Winnebago mixes it up
Winnebago's fiscal second-quarter results gave a mixed impression of how well the company is doing in the eyes of investors. Revenue once again posted a substantial decline, falling almost 4% to $225.7 million and confounding expectations for roughly flat performance compared to the previous year's quarter. On the positive side, net income jumped 16% to $9.4 million, and the resulting earnings of $0.35 per share topped the consensus forecast by $0.02 per share.
Looking at Winnebago's detailed metrics, investors could see a major shift in the products that customers are buying. Large Class A RVs saw an increase of 3% in deliveries during the quarter, which is a far cry from the double-digit percentage declines that Winnebago has seen at the larger end of its product line in past quarters. By contrast, formerly strong demand for smaller Class B and C motorhomes gave way to delivery declines, including a 7% drop for Class B and a decline of 8% in the Class C arena. Travel trailer and fifth-wheel sales once again posted huge gains that sent towable deliveries up 58%, but that wasn't enough to outweigh the greater impact on overall revenue of the total 3% drop in motor home deliveries.

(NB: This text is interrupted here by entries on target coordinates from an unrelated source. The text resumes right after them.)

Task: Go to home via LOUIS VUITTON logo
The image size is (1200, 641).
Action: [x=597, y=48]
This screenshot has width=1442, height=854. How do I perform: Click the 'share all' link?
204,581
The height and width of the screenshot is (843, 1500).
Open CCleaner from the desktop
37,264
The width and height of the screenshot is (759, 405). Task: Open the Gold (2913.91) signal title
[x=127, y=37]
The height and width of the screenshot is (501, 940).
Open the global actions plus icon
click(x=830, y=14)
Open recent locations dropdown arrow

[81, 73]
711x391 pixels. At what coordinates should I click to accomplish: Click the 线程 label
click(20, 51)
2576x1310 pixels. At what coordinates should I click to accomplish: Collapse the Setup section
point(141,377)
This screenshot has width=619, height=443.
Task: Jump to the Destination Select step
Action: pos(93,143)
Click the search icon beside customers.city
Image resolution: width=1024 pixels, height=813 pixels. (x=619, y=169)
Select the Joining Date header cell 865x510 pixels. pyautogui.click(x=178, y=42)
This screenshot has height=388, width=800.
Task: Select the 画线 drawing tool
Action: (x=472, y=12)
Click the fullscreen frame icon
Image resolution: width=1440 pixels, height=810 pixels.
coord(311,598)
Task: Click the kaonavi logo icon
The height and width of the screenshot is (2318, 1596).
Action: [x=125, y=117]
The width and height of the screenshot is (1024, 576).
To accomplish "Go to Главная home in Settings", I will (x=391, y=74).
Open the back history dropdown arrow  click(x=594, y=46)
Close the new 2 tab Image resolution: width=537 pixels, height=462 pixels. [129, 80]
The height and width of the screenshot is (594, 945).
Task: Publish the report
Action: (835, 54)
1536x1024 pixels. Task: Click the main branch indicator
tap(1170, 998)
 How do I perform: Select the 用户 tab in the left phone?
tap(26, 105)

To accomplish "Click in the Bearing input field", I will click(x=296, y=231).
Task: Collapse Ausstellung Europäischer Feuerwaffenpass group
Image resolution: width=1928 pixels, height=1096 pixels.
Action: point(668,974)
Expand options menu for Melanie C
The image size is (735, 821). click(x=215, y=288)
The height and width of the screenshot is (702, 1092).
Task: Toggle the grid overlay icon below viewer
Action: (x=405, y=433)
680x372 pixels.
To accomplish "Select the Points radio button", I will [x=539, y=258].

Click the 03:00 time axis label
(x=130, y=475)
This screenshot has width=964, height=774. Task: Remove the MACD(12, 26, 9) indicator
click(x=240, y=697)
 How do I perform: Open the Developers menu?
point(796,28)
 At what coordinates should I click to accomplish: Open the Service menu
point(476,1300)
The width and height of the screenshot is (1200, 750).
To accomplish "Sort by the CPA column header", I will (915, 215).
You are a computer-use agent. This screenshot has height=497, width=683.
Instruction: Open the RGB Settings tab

Backlog figures also shifted from past patterns. Motor home backlogs rose 23% to 2,792 units, and towables backlogs climbed 29% to 168 units. Measured in potential revenue, the key motorhome backlog figure climbed by a sixth to $253.5 million, representing more than a full quarter's worth of sales.
Winnebago also continued to see benefits on the margin front. Gross margins were up almost a full percentage point, and stable operating expenses helped push most of that benefit down to the bottom line. In particular, a decline in overhead costs played a key role in keeping the company's expenses under control.
New Winnebago CEO Michael Happe expressed his confidence in the company, but he also wasn't comfortable with the results. "While we are pleased with the improved profitability delivered this quarter and the strong continued momentum of our towables business," Happe said, "we are mindful of lower motorized revenues against the industry's strong fundamentals."
Can Winnebago rev up?
Still, Happe is confident in Winnebago's longer-term prospects. "With the success of recent new products, a current robust backlog, and ongoing investments in new systems and facilities," the CEO said, "we believe we have a strong foundation to continue to build future value."
The big question that Winnebago will have to address is how it can catch up to the better performance of its peers. Thor Industries saw relatively weak growth in its towable business, but the company posted 37% higher sales in its motorized RV segment. Some of that performance came from accelerated shipments that had a one-time calendar effect, but Thor's success makes it necessary for Winnebago to find ways to match it and eventually exceed it.
Winnebago investors seemed generally satisfied with the RV maker's performance, and the stock traded up about 1.5% at midday following the announcement. Nevertheless, to mount a full recovery, Winnebago needs to prove that it can take full advantage of favorable industry conditions before they start to fade and move closer to normal.